La balle dans le camp des entreprises
« Il y a un parcours de reconnaissance mais il est très long », déplore Lola de Montalembert, avocate spécialisée dans le droit social et du travail. Elle s’occupe régulièrement de répondre aux questions des entreprises au sujet du congé menstruel. Pour elle, une obligation nationale d’octroyer des congés aux personnes souffrant de règles douloureuses risque de provoquer un « retour de flamme » : « On peut se demander si en entretien d’embauche, on ne va pas avoir la question “comment sont vos règles“… » Au lieu de : “Est-ce que vous voulez des enfants ?“. D’autant que les règles sont encore taboues et dévalorisées : 1 femme sur 3 a déjà subi des moqueries ou des commentaires acerbes sur ses menstruations.**
L’avocate a déjà accompagné une start-up jusqu’à l’insertion de jours de congés pour les personnes souffrant de douleurs de règles dans une accord d’entreprise. « Mais il s’agissait d’une entreprise avec une ambiance familiale où les femmes n’ont pas peur que cela se retourne contre elles. » Cette mesure a pu être prise grâce à une décision datant de 2017 de la Cour de cassation, qui admet qu’un accord collectif puisse « prévoir au seul bénéfice des salariées de sexe féminin (…) dès lors que cette mesure vise à établir l’égalité des chances entre les hommes et les femmes en remédiant aux inégalités de fait qui affectent les chances des femmes ».

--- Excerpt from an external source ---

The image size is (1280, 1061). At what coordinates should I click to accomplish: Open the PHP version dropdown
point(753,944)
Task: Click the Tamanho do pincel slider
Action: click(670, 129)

Certaines entreprises choisissent plutôt d’assouplir les conditions de télétravail. C’est parfois suffisant. Dans tous les cas, il faut rendre officielles les dispositions prises « pour que les salarié·s se sentent à l’aise d’en profiter », assure Lola de Montalembert.
Charlotte Toublanc
* Étude OpinionWay pour Règles Elémentaires réalisée du 20 au 26 avril 2021 auprès d’un échantillon de 1001 femmes et hommes, représentatif de la population française âgée de 18 ans et plus.
**Étude Ifop pour Intimina réalisée du 17 au 28 avril 2021 auprès d’un échantillon de 1 010 femmes, représentatif de la population féminine française âgée de 15 à 49 ans.